**WHAT IS REQUIRED**
In the entries below, change "Identify the location of" to "Give the position of" and keep every other part of each line the same.

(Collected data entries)

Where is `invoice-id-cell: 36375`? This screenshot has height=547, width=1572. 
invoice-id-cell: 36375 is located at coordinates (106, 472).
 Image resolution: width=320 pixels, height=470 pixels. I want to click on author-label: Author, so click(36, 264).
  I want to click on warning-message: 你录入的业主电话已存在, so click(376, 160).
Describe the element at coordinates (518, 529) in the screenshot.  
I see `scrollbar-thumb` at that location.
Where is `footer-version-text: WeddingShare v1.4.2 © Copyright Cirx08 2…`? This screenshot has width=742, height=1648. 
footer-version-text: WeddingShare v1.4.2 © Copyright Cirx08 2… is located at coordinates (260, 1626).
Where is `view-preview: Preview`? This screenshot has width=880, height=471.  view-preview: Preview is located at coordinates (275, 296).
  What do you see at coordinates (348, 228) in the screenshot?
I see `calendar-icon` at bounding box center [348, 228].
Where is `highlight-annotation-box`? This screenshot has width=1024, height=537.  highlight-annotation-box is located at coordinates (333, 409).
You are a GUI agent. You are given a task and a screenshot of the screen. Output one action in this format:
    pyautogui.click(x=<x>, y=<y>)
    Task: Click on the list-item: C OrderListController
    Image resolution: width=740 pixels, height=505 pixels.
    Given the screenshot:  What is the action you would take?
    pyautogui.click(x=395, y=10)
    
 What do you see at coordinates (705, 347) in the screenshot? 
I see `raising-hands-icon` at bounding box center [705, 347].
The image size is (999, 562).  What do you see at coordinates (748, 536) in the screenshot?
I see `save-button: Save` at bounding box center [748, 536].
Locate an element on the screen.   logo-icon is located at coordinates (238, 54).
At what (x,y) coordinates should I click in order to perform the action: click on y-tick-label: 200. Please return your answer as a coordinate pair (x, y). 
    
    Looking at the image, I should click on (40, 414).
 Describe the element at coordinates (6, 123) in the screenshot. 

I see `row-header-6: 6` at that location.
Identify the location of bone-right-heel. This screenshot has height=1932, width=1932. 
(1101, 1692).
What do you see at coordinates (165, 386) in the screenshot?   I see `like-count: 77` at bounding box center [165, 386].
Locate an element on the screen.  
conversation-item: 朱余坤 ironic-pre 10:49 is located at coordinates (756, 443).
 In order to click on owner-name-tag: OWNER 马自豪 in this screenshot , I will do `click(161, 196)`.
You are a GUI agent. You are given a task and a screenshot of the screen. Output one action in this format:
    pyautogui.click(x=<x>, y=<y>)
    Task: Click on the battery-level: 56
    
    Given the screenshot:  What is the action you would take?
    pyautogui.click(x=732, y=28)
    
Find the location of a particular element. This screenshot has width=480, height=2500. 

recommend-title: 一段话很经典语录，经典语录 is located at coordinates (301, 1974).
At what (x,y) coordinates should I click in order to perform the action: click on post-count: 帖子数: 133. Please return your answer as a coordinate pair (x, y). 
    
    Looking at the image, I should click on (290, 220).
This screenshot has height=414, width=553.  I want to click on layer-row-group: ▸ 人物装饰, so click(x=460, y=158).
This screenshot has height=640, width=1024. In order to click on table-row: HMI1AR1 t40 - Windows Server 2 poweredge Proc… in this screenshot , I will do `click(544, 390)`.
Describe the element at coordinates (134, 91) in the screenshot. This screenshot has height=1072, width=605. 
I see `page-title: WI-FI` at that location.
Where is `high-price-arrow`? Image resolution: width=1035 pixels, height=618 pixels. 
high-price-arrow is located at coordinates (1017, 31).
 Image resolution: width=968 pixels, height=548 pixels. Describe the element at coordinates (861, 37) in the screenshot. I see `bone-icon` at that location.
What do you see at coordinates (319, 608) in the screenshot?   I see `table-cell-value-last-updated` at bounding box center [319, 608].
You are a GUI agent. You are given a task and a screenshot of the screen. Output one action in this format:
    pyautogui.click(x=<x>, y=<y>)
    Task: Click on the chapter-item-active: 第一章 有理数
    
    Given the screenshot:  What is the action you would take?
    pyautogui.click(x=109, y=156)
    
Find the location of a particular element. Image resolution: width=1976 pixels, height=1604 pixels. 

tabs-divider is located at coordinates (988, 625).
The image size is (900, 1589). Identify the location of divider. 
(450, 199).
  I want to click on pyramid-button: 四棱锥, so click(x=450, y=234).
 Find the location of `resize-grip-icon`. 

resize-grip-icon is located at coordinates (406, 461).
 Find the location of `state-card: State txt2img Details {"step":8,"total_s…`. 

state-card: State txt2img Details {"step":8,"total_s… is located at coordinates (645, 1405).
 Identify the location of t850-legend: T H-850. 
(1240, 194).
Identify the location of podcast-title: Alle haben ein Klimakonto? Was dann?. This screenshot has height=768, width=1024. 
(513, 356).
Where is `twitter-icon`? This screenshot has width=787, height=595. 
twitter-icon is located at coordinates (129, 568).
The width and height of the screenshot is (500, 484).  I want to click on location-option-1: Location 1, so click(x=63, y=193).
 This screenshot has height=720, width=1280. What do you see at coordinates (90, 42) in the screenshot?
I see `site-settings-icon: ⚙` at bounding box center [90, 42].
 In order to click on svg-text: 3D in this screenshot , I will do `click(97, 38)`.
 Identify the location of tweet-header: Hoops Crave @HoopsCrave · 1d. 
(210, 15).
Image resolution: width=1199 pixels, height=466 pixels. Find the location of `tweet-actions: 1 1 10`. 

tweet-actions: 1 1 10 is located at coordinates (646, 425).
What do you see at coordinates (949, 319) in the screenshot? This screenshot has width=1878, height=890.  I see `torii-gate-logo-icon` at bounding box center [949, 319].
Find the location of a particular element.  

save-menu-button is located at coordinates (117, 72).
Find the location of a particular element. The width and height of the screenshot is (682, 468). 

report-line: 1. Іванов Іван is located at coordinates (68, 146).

**THE ANSWER**
Where is `invoice-id-cell: 36375`? This screenshot has height=547, width=1572. 
invoice-id-cell: 36375 is located at coordinates (106, 472).
 Image resolution: width=320 pixels, height=470 pixels. I want to click on author-label: Author, so click(36, 264).
  I want to click on warning-message: 你录入的业主电话已存在, so click(376, 160).
Describe the element at coordinates (518, 529) in the screenshot.  
I see `scrollbar-thumb` at that location.
Where is `footer-version-text: WeddingShare v1.4.2 © Copyright Cirx08 2…`? This screenshot has width=742, height=1648. 
footer-version-text: WeddingShare v1.4.2 © Copyright Cirx08 2… is located at coordinates (260, 1626).
Where is `view-preview: Preview`? This screenshot has width=880, height=471.  view-preview: Preview is located at coordinates (275, 296).
  What do you see at coordinates (348, 228) in the screenshot?
I see `calendar-icon` at bounding box center [348, 228].
Where is `highlight-annotation-box`? This screenshot has width=1024, height=537.  highlight-annotation-box is located at coordinates (333, 409).
You are a GUI agent. You are given a task and a screenshot of the screen. Output one action in this format:
    pyautogui.click(x=<x>, y=<y>)
    Task: Click on the list-item: C OrderListController
    Image resolution: width=740 pixels, height=505 pixels.
    Given the screenshot:  What is the action you would take?
    pyautogui.click(x=395, y=10)
    
 What do you see at coordinates (705, 347) in the screenshot? 
I see `raising-hands-icon` at bounding box center [705, 347].
The image size is (999, 562).  What do you see at coordinates (748, 536) in the screenshot?
I see `save-button: Save` at bounding box center [748, 536].
Locate an element on the screen.   logo-icon is located at coordinates (238, 54).
At what (x,y) coordinates should I click in order to perform the action: click on y-tick-label: 200. Please return your answer as a coordinate pair (x, y). 
    
    Looking at the image, I should click on (40, 414).
 Describe the element at coordinates (6, 123) in the screenshot. 

I see `row-header-6: 6` at that location.
Give the position of bone-right-heel. This screenshot has height=1932, width=1932. 
(1101, 1692).
What do you see at coordinates (165, 386) in the screenshot?   I see `like-count: 77` at bounding box center [165, 386].
Locate an element on the screen.  
conversation-item: 朱余坤 ironic-pre 10:49 is located at coordinates (756, 443).
 In order to click on owner-name-tag: OWNER 马自豪 in this screenshot , I will do `click(161, 196)`.
You are a GUI agent. You are given a task and a screenshot of the screen. Output one action in this format:
    pyautogui.click(x=<x>, y=<y>)
    Task: Click on the battery-level: 56
    
    Given the screenshot:  What is the action you would take?
    pyautogui.click(x=732, y=28)
    
Find the location of a particular element. This screenshot has width=480, height=2500. 

recommend-title: 一段话很经典语录，经典语录 is located at coordinates (301, 1974).
At what (x,y) coordinates should I click in order to perform the action: click on post-count: 帖子数: 133. Please return your answer as a coordinate pair (x, y). 
    
    Looking at the image, I should click on (290, 220).
This screenshot has height=414, width=553.  I want to click on layer-row-group: ▸ 人物装饰, so click(x=460, y=158).
This screenshot has height=640, width=1024. In order to click on table-row: HMI1AR1 t40 - Windows Server 2 poweredge Proc… in this screenshot , I will do `click(544, 390)`.
Describe the element at coordinates (134, 91) in the screenshot. This screenshot has height=1072, width=605. 
I see `page-title: WI-FI` at that location.
Where is `high-price-arrow`? Image resolution: width=1035 pixels, height=618 pixels. 
high-price-arrow is located at coordinates (1017, 31).
 Image resolution: width=968 pixels, height=548 pixels. Describe the element at coordinates (861, 37) in the screenshot. I see `bone-icon` at that location.
What do you see at coordinates (319, 608) in the screenshot?   I see `table-cell-value-last-updated` at bounding box center [319, 608].
You are a GUI agent. You are given a task and a screenshot of the screen. Output one action in this format:
    pyautogui.click(x=<x>, y=<y>)
    Task: Click on the chapter-item-active: 第一章 有理数
    
    Given the screenshot:  What is the action you would take?
    pyautogui.click(x=109, y=156)
    
Find the location of a particular element. Image resolution: width=1976 pixels, height=1604 pixels. 

tabs-divider is located at coordinates (988, 625).
The image size is (900, 1589). Give the position of divider. 
(450, 199).
  I want to click on pyramid-button: 四棱锥, so click(x=450, y=234).
 Find the location of `resize-grip-icon`. 

resize-grip-icon is located at coordinates (406, 461).
 Find the location of `state-card: State txt2img Details {"step":8,"total_s…`. 

state-card: State txt2img Details {"step":8,"total_s… is located at coordinates (645, 1405).
 Give the position of t850-legend: T H-850. 
(1240, 194).
Give the position of podcast-title: Alle haben ein Klimakonto? Was dann?. This screenshot has height=768, width=1024. 
(513, 356).
Where is `twitter-icon`? This screenshot has width=787, height=595. 
twitter-icon is located at coordinates (129, 568).
The width and height of the screenshot is (500, 484).  I want to click on location-option-1: Location 1, so click(x=63, y=193).
 This screenshot has height=720, width=1280. What do you see at coordinates (90, 42) in the screenshot?
I see `site-settings-icon: ⚙` at bounding box center [90, 42].
 In order to click on svg-text: 3D in this screenshot , I will do `click(97, 38)`.
 Give the position of tweet-header: Hoops Crave @HoopsCrave · 1d. 
(210, 15).
Image resolution: width=1199 pixels, height=466 pixels. Find the location of `tweet-actions: 1 1 10`. 

tweet-actions: 1 1 10 is located at coordinates (646, 425).
What do you see at coordinates (949, 319) in the screenshot? This screenshot has width=1878, height=890.  I see `torii-gate-logo-icon` at bounding box center [949, 319].
Find the location of a particular element.  

save-menu-button is located at coordinates (117, 72).
Find the location of a particular element. The width and height of the screenshot is (682, 468). 

report-line: 1. Іванов Іван is located at coordinates (68, 146).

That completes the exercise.